Ее "беда". Что она хотела этим сказать? Не из-за этого ли она написала
анонимное письмо? Не употребила ли она это слово в том обычном смысле, что
и многие другие женщины, пишущие анонимные письма, чтобы помешать браку
своих неверных возлюбленных?
Я решил выяснить, что она подразумевала под словом "беда", прежде чем
мы заговорим о другом.
- Какая беда? - спросил я.
- Та беда, что меня заперли в больницу, - отвечала она, по-видимому
искренне удивленная моим вопросом. - Какая еще может быть другая беда?

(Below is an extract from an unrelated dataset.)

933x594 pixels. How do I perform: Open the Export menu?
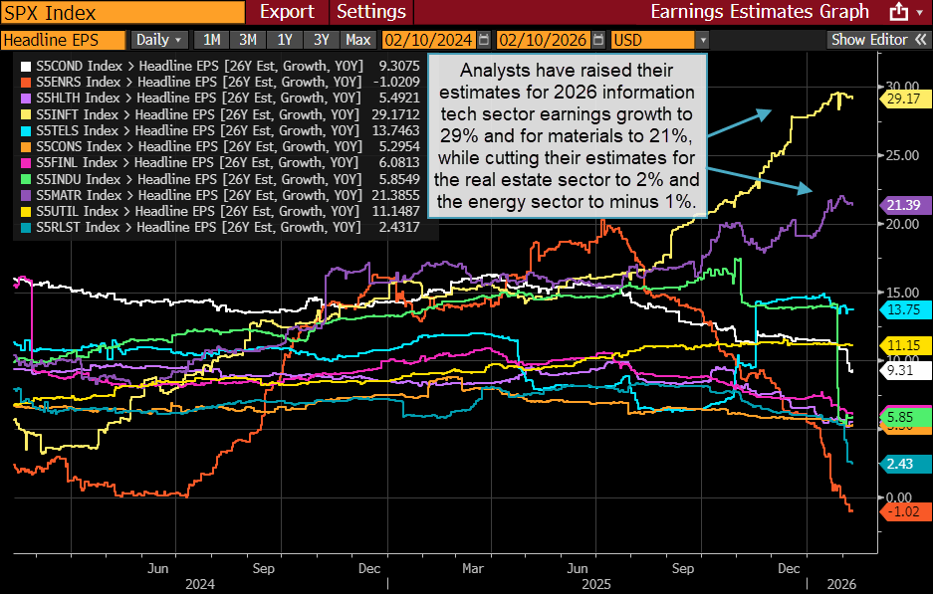coord(287,12)
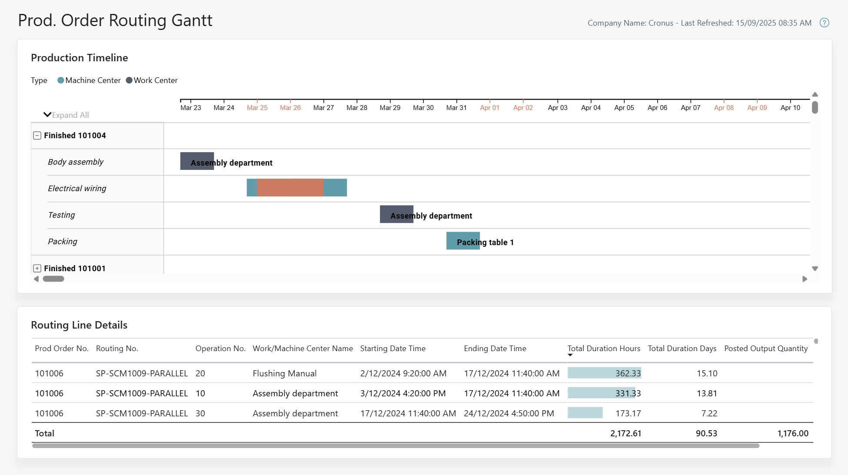The image size is (848, 475).
Task: Collapse the Finished 101004 group
Action: point(37,135)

Надо было действовать как можно деликатнее и осторожнее, но
обязательно достигнуть цели - это было необходимо для успеха моих
дальнейших расследований.
- Есть другая беда, - сказал я, - которая может случиться с молодой
женщиной и из-за которой она может терпеть всю жизнь горе и позор.
- А какая? - пытливо спросила она.
- Такая беда, какая бывает, когда женщина, полагаясь на свою
добродетель, слишком вверяется мужчине, которого любит.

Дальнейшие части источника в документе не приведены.